Gombrowicz subiría de manera apresurada al barco que lo exiliaría para siempre de la Argentina.
Witold Gombrowicz vivió en Argentina durante su exilio casi involuntario de veinticuatro años. Viajaba por el sur de América Latina cuando se enteró que Polonia había sido invadida por los nazis y que era imposible su regreso.
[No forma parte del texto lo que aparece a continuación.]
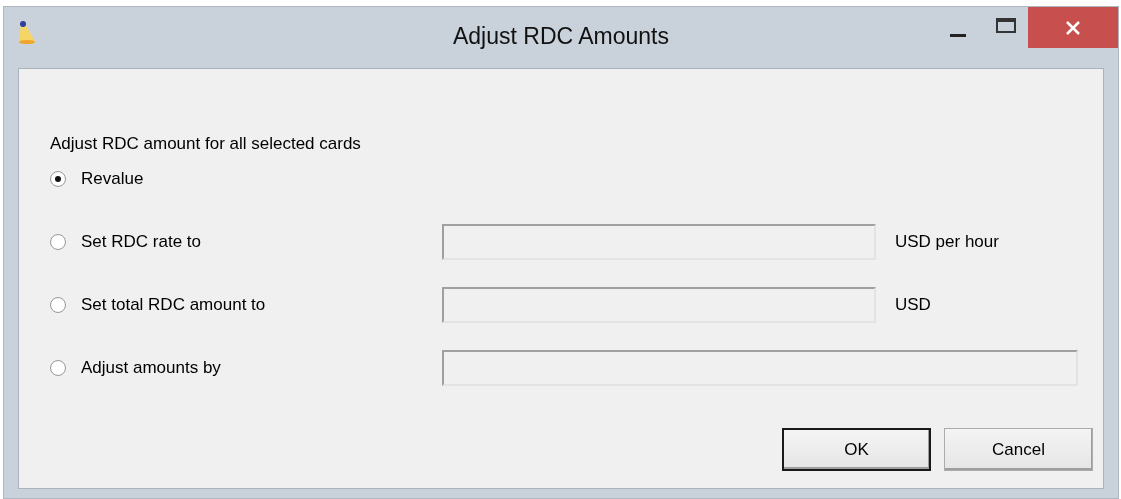 Image resolution: width=1121 pixels, height=499 pixels. What do you see at coordinates (856, 450) in the screenshot?
I see `ok-button: OK` at bounding box center [856, 450]. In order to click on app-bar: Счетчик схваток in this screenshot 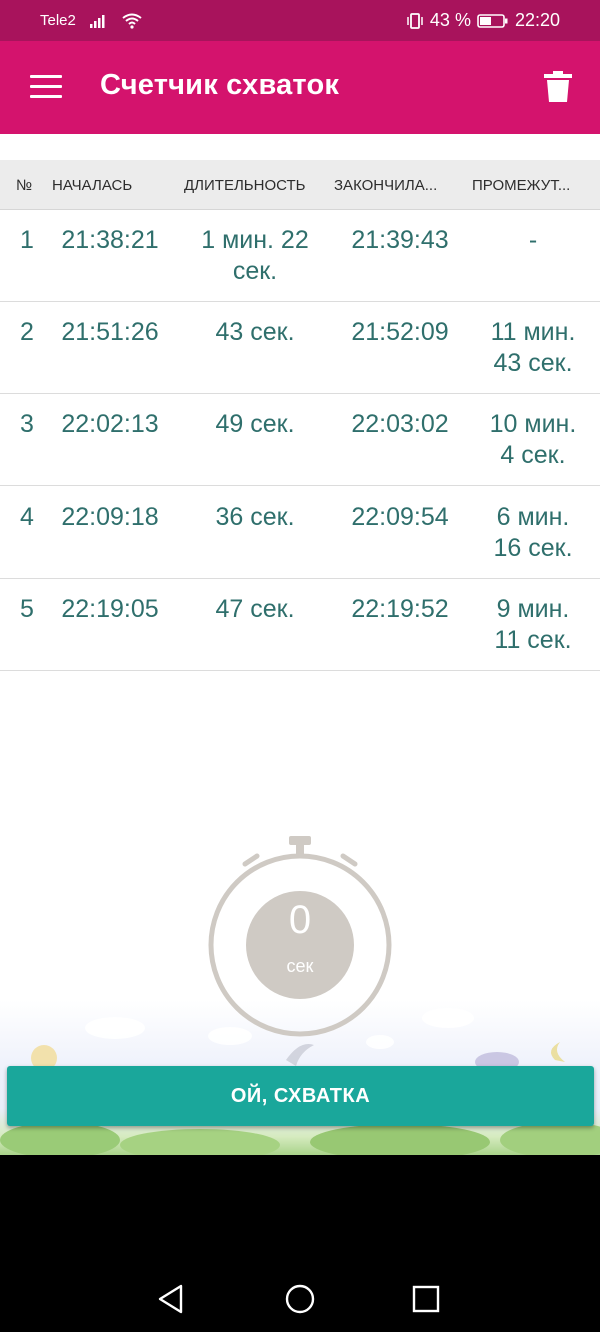, I will do `click(300, 88)`.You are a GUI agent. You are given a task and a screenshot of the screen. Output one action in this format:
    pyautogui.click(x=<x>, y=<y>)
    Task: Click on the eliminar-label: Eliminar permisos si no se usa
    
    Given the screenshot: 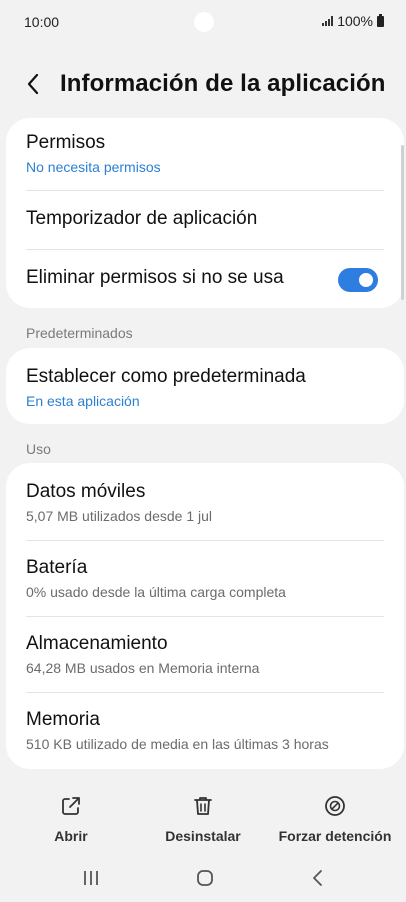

Su obra fue la de un autor de la periferia europea, como fue y sigue siendo Polonia, que se exilia en otra periferia del mundo, la latinoamericana, y que lejos de reproducir el mito ya cansado de la imitación de lo occidental, más bien se decide a explorar literariamente por las condiciones terminales de lo periférico y la potencia de la inmadurez: el arrabal, la misma inmadurez como un valor literario y experimental, la inestabilidad del espacio urbano en las metrópolis no protagonistas del desarrollo económico, la juventud de sus culturas y la imposibilidad de rivalizar con un Occidente “maduro” y viejo.
Frecuentemente Gombrowicz se cruzaba con Jorge Luis Borges en alguna calle de Buenos Aires. Como una extraña, íntima e irónica forma de reconocimiento, cada vez que Gombrowicz veía a Borges le gritaba desde la acera contraria: “¡Hey Borges, acá Gombrowicz!”. Durante años, Gombrowicz le susurró a Borges, con su peculiar saludo en las calles bonaerenses, que los poetas y narradores de la cultura popular le llevaban la cuenta, es decir, que lo reconocían como un dulce y peligroso adversario en la disputa por nombrar el mundo, por dotarlo de significación. Al pie del barco que lo llevaría de vuelta no a Polonia pero sí a Europa, Gombrowicz fue abordado por un periodista que lo cuestionó sobre el futuro inmediato de la literatura argentina. La pregunta final del periodista fue más o menos la siguiente: “¿Qué tienen que hacer los argentinos para adquirir la deseada madurez literaria?”, a lo que Gombrowicz contestó: “¡Maten a Borges!”. Después de dar la mítica y enigmática respuesta, Gombrowicz subiría de manera apresurada al barco que lo exiliaría para siempre de la Argentina.